### [READING PASSAGE]
********************
Marriage can be expensive. Wedding costs generally include renting a hall, catering, alcohol, a band, invitations, flowers and, for the wealthy, legal fees for negotiating pre-nuptial agreements. Cynics point out that divorce is often yet more expensive, even if you’ve limited your post-marital obligations through a legally binding contract. Now we have a third category marital infidelity not necessarily resulting in divorce -- that could be the most expensive of all, and may eventually cost one perpetrator hundreds of millions of dollars.
Since bursting onto the professional golf tour as a teenager in the mid 90s, Tiger Woods has been perhaps the most dominant athlete in any sport. He has set an unprecedented number of records, earning more career wins than any active golfer. He is the youngest player to achieve the career Grand Slam, and the youngest and fastest to win 50 tournaments on tour. Woods has won 16 World Golf Championships, has held the number one position for the most consecutive weeks and for the greatest total number of weeks, was awarded Player of the Year (for golf rather than female conquests) a record ten times and, in December 2009, he was named “Athlete of the Decade” by the Associated Press. He is also the sports world’s first billionaire ever, having collected over $900 million in endorsements over a fifteen-year career.
In December 2009, Tiger set another record. It is a record that he definitely did not seek and one he desperately tried to avoid. For 20 straight days in late 2009, stories relating to his marital infidelity graced the front cover of the New York Post. This broke the previous record of 19 consecutive days in September 2001, when the front cover of the Post addressed stories about the tragedy of 9/11.
Tiger’s announcement that he is taking a break from golf will undoubtedly affect the sport as a whole. Yet most people have focused on the personal economic consequences of losing his inestimable endorsement earnings. Let’s appreciate how much that means. In 2008, Tiger Woods earned $117.3 million. However, “only” $7.7 million (or 6.5%) came from winnings on the golf course. The other $109.6 million were from appearances, sponsorships and endorsement fees away from the golf course.
Not what the sponsors had in mind
Immediately following the scandal, the world watched to see how his major sponsors would react. Gatorade, the beverage company, immediately announced changes in their use of Tiger Woods. The "Tiger Focus" line of drinks, with the now ironic slogan "Is it in you?" has been discontinued but Gatorade has not announced that they are ending their relationship with the golfer entirely.
********************
### [MATERIAL]

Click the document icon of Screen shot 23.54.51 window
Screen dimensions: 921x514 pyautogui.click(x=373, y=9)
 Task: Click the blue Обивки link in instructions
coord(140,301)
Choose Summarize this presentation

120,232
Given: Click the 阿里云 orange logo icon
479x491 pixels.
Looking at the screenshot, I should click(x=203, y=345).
********************
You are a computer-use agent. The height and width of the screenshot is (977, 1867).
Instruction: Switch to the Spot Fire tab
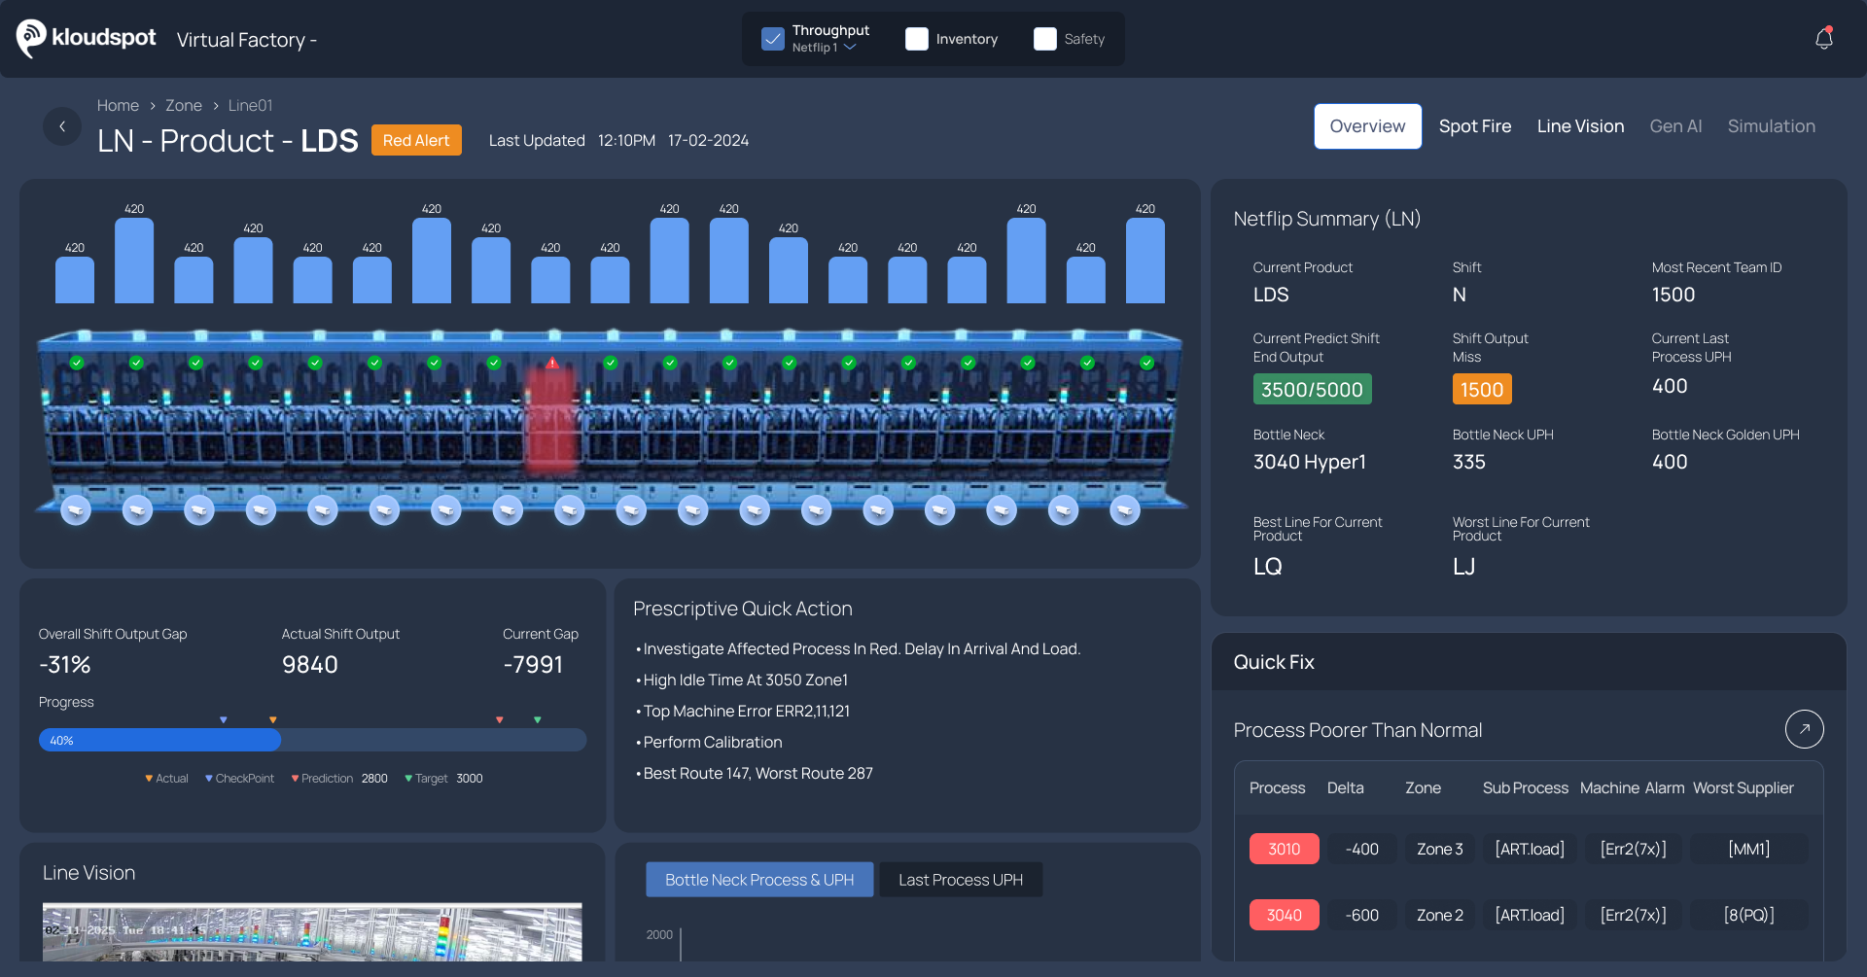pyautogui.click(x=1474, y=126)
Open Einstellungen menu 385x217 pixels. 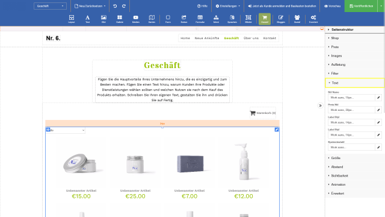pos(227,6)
********************
### [EXERCISE TASK 1]
In the records, change "icon" to "symbol" throughout the stretch from the line containing "Click the document" through the line containing "Looking at the", and give back only those lines with nothing else altered.
### [EXERCISE TASK 2]
Write what comes next in the piece on Tiger Woods and his sponsors, picking up after its last sentence.

### [TASK ANSWER 1]
Click the document symbol of Screen shot 23.54.51 window
Screen dimensions: 921x514 pyautogui.click(x=373, y=9)
 Task: Click the blue Обивки link in instructions
coord(140,301)
Choose Summarize this presentation

120,232
Given: Click the 阿里云 orange logo symbol
479x491 pixels.
Looking at the screenshot, I should click(x=203, y=345).

### [TASK ANSWER 2]
Accenture, the global consulting company (once part of Anderson, and the only corporate survivor of the accounting firm’s bankruptcy in 2002) was the first sponsor to jettison Tiger completely, even though they had built their entire marketing campaign around the golfer. Accenture employees have been ordered to remove all Woods branded merchandise from the firm’s offices worldwide.
This week, AT &T switched from Tiger, dumping him as the face of their advertising campaigns. While he still can keep his i-Phone, the tunes are becoming less melodious. Gillette has not officially cut Tiger Woods but he is not currently appearing in any ads on their behalf. Curiously, Nike, which famously encourages its customers to “Just Do it” and has built its entire golf business around Tiger Woods, is, for the time being, staying with him.
Given the incessant attention, one investment bank, Credit Suisse, published a special research report exclusively on "Tiger Woods Fallout: Another Nail in the Coffin of the Expensive Endorsement Era." The report highlights how “investing vast sums of money in one individual can be fraught with risk... and companies are now realizing that they have been systematically overpaying for athlete and team sponsorships.”
Race barriers broken
There is a cultural dimension to this scandal as well. Americans have always been captivated by their sports heroes. However, black athletes were long excluded from the major leagues and, even when allowed to play, were slow to attract “color-blind” appeal. This was particularly true with endorsement contracts, as corporate sponsors didn’t think black athletes were “worth” as much as their white teammates off the field. Moreover, sometimes the black stars themselves wound up feeding the conventional, unfortunate, stereotypes.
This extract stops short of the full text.